No necesitamos ser santos para probar esta experiencia por nosotros mismos. En mi propio caso, la participación en el trabajo cuáquero de socorro y reconstrucción durante la Segunda Guerra Mundial y después fue tanto una prueba de mi convicción en lo Divino en los seres humanos como una base para mi esperanza en la humanidad. He visto a supervivientes de la guerra, sin dejarse intimidar por la desolación, reconstruir sus vidas y hogares en medio de las ruinas de sus ciudades, creando belleza una vez más. He visto cómo aquellos casi abrumados por la desesperación y el sufrimiento responden creativamente a la buena voluntad. En los campos de trabajo voluntario internacional de la posguerra, he visto algunos de los abismos más profundos de incomprensión y antagonismo superados por el espíritu de hermandad. Más recientemente, he estudiado las vidas de los Premios Nobel de la Paz, lo que ha fortalecido mi confianza en las potencialidades divinas dentro de cada uno de nosotros.

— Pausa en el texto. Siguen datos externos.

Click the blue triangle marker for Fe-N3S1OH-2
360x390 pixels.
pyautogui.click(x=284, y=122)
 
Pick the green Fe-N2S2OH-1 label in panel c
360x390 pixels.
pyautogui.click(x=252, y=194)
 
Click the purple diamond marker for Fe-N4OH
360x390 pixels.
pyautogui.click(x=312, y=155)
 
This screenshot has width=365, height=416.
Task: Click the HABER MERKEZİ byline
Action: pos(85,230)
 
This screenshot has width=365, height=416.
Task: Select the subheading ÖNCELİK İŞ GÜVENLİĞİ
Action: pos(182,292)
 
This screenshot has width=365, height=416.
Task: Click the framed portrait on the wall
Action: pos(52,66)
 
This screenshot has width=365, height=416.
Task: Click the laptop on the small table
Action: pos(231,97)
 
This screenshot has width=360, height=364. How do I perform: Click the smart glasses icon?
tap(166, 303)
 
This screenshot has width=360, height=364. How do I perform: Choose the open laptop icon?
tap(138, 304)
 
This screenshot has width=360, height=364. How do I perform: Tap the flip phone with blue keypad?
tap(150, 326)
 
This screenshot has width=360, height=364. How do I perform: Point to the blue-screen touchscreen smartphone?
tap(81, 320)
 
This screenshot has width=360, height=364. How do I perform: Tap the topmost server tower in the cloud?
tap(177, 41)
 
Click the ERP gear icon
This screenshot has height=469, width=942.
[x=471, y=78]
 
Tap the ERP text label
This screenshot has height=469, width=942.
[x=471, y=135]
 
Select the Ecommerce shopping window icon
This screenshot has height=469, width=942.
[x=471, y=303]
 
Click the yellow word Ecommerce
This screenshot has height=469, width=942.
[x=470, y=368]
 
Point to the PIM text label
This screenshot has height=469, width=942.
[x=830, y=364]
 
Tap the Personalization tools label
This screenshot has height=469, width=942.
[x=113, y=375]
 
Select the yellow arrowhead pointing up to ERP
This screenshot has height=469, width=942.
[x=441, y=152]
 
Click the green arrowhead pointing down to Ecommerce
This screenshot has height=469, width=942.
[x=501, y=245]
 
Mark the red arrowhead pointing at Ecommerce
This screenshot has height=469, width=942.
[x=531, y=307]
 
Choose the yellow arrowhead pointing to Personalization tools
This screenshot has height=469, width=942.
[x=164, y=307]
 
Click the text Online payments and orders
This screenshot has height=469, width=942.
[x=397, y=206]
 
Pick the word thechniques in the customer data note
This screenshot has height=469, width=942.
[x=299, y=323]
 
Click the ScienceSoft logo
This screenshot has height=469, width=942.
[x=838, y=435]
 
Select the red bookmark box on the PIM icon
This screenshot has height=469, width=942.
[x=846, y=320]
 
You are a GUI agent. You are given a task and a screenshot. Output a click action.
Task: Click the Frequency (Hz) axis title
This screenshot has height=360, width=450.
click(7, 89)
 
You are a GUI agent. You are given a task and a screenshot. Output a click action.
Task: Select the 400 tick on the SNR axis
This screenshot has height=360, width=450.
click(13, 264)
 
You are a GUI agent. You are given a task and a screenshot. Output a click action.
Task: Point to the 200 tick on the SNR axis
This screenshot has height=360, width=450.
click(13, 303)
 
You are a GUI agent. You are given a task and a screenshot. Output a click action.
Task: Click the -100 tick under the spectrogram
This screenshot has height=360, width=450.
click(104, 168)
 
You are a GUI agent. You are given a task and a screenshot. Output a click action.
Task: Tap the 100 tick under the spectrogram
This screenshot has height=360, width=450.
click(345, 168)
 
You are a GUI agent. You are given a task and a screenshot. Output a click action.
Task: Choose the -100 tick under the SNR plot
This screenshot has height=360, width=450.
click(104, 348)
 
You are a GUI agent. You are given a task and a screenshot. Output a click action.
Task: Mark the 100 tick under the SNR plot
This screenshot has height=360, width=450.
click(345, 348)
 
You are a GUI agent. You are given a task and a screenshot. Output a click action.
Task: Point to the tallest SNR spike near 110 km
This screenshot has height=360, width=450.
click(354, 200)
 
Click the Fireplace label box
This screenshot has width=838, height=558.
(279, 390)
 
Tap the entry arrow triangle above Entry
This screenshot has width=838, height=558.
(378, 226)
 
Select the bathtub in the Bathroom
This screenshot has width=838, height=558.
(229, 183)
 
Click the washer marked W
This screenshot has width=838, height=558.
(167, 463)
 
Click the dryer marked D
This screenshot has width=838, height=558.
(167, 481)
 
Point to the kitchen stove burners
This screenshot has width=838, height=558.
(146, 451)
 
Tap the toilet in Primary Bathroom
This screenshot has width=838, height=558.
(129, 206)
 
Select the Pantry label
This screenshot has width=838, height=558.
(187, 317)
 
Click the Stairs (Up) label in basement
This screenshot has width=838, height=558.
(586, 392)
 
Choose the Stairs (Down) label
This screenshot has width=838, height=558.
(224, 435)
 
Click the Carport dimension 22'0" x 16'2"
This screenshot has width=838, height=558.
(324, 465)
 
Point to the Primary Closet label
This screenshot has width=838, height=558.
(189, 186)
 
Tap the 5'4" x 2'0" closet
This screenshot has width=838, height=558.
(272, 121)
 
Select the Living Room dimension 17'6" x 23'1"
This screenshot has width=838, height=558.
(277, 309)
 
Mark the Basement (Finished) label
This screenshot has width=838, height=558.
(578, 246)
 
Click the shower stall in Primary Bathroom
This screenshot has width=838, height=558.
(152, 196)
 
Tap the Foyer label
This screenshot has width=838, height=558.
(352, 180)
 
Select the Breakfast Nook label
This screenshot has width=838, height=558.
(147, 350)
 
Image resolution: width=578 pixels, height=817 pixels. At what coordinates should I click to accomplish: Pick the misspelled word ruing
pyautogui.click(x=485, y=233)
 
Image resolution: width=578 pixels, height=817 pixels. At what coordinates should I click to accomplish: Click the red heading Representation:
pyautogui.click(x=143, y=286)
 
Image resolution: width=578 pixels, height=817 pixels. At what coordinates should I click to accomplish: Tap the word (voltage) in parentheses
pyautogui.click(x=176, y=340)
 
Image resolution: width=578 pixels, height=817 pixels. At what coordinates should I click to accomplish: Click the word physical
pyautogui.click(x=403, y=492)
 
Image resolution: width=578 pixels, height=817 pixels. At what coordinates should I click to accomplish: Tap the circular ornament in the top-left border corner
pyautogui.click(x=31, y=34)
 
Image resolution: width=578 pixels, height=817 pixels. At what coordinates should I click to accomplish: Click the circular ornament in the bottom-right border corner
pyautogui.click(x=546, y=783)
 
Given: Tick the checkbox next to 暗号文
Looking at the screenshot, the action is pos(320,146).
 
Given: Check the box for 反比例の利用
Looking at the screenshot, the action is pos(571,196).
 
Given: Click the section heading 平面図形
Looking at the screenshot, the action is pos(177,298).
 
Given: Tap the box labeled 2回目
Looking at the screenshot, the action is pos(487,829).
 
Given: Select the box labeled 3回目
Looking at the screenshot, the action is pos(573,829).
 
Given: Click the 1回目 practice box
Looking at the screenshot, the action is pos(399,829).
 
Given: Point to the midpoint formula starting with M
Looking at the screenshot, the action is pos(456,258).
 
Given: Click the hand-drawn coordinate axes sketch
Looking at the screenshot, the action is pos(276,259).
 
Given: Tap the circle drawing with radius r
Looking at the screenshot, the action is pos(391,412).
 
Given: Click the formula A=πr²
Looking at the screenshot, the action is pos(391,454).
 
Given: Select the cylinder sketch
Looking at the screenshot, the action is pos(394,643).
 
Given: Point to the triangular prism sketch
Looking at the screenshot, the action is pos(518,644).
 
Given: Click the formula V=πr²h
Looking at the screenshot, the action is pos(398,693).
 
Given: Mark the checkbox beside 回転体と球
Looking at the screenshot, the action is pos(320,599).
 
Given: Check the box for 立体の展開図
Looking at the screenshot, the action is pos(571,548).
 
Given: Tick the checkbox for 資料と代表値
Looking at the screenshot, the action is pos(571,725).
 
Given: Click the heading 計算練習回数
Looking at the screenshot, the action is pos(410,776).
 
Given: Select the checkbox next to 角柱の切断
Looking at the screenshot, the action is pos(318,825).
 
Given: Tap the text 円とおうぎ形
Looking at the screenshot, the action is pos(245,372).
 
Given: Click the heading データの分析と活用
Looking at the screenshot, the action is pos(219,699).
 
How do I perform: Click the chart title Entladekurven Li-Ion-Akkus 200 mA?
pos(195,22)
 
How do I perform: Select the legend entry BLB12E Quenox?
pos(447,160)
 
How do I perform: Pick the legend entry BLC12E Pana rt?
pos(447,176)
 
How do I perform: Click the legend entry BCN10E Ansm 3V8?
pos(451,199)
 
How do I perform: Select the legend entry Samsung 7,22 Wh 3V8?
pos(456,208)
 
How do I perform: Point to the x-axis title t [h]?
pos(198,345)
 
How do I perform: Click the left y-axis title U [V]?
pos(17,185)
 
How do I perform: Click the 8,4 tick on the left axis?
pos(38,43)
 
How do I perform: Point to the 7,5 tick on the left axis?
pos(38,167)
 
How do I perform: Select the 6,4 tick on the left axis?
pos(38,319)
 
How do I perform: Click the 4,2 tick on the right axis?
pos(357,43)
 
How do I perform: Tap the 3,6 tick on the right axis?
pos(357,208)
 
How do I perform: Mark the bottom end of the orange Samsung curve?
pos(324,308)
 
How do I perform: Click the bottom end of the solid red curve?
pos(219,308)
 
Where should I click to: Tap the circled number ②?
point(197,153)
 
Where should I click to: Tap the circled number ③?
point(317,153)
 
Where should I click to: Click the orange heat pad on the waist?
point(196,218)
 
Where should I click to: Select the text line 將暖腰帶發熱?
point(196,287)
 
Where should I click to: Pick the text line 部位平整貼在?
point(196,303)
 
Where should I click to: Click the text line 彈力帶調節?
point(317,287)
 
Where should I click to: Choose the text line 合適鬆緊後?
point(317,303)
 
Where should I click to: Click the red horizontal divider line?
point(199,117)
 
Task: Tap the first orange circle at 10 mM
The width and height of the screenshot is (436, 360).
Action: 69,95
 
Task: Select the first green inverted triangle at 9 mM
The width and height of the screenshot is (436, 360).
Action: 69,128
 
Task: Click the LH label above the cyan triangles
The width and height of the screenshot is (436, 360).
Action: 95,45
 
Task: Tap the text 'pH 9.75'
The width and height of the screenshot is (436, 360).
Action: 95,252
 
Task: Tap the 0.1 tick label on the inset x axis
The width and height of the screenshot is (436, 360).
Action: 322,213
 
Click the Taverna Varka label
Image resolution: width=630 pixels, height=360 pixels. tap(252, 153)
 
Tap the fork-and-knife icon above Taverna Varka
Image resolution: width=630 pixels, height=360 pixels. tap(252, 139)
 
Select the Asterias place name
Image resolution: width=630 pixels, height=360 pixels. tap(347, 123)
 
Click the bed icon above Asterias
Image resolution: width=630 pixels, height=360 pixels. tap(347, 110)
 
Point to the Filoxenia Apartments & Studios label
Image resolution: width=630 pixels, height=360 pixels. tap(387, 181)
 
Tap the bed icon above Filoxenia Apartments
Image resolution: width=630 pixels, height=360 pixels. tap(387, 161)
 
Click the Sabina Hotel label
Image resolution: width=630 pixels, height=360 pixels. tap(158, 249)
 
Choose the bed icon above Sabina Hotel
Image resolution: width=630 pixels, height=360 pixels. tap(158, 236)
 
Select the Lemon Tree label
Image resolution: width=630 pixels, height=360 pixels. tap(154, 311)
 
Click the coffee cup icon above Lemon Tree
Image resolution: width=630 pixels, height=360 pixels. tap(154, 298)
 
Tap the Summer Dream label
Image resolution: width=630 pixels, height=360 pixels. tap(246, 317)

Este es mi intento de poner una concepción de lo Divino en palabras. Escribir esto no ha sido fácil, y espero que las respuestas de otros me ayuden a mejorar lo que he escrito. A través de una conciencia de lo más elevado dentro de mí mismo y de los demás, creo que he vislumbrado al Altísimo. Pero veo solo “a través de un cristal, oscuramente». (1 Cor 13:12) Mi conocimiento de lo Divino, arraigado en la experiencia, es un proceso para mí, no una cosa fija. Lo que estoy ofreciendo aquí es un informe de progreso, no una cuenta final. Solo si soy capaz de ser cada vez más consciente de lo Divino en mis años restantes, tal vez algún día pueda dar una respuesta más adecuada a la pregunta: “¿Qué es Dios?»